How GitHub Pages works and how to use itโ€‹

GitHub Pages sites serve its root as static content from a directory on a selected branch of the special repository _username_.github.io or _organization_.github.io. If there is an index.html file, then it will be used. Otherwise, README.md will be served -- but see this note.

For example, I have the username wpyoga on GitHub. My GitHub Pages site is wpyoga.github.io, and it serves its root https://wpyoga.github.io/ as static content from the master branch of the repository wpyoga.github.io in my account.

As of 2021-06-12, the special repository _username_.github.io defaults to serving GitHub Pages from the master branch, and other repositories default to serving from the gh-pages branch.

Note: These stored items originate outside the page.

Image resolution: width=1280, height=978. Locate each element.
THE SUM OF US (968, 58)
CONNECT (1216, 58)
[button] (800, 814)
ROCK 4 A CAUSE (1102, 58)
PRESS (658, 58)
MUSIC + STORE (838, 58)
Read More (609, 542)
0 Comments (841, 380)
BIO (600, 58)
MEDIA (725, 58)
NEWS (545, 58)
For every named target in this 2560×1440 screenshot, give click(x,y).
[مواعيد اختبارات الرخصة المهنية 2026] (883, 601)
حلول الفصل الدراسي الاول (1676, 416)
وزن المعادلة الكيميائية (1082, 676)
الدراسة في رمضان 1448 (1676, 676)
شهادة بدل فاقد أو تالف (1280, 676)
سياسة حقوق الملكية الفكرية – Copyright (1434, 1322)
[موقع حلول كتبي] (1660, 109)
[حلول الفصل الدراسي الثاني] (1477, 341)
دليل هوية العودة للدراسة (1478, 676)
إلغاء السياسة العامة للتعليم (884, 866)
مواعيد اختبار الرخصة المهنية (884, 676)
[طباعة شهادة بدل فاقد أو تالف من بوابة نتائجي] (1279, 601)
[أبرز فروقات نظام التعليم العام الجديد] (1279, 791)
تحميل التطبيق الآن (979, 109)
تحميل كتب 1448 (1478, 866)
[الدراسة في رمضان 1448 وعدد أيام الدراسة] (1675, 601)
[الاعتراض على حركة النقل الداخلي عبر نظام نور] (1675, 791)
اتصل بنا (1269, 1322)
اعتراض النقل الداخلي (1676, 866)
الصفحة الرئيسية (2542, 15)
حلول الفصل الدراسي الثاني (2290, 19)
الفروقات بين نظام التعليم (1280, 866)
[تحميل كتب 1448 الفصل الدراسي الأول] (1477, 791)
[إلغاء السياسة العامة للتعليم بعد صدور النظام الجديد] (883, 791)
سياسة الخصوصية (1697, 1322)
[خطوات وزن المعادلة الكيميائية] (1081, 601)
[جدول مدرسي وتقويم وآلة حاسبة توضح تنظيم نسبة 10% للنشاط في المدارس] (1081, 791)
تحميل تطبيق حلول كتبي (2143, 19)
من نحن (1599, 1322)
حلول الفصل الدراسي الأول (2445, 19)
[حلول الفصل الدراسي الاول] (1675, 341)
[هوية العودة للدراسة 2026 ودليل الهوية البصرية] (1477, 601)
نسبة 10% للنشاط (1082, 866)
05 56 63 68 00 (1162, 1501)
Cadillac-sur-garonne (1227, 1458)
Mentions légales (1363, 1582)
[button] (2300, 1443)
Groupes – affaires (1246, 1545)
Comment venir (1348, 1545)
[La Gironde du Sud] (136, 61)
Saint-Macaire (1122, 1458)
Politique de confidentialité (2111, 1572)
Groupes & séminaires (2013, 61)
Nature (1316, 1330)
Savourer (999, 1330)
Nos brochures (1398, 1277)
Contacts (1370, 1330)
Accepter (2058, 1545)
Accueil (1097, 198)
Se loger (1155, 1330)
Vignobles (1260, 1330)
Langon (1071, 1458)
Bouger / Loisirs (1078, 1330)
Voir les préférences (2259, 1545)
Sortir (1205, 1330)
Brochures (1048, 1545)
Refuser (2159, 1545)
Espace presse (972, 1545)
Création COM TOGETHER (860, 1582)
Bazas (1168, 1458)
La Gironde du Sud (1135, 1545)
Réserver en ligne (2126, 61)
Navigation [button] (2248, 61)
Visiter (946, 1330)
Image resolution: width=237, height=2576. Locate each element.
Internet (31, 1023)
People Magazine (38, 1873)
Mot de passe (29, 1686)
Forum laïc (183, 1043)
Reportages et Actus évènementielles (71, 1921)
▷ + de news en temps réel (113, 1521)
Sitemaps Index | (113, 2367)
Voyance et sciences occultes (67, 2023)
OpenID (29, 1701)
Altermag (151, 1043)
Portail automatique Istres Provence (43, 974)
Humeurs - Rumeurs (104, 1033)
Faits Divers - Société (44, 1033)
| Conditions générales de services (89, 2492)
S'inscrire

This means that:

  • on repositories other than the special repository, if you push to the gh-pages branch, and no branch has been configured to serve the GitHub Pages site, then GitHub will automatically designate the gh-pages branch for GitHub Pages, and serve the site from the repository's root directory.

  • on the special repository, pushing to the master branch will trigger the same mechanism. Pushing to the gh-pages branch will not trigger this mechanism.

Note that this designated branch contains the generated static content, not the raw Markdown and the sources. So if you use Docusaurus (or Jekyll) to generate the static site from Markdown documents, then the designated branch should not contain the sources, but only the generated (built) content. Docusaurus follows GitHub Pages' convention, so by default it will try to publish the generated content in the build directory of the source tree to the designated branch, according to the repository name.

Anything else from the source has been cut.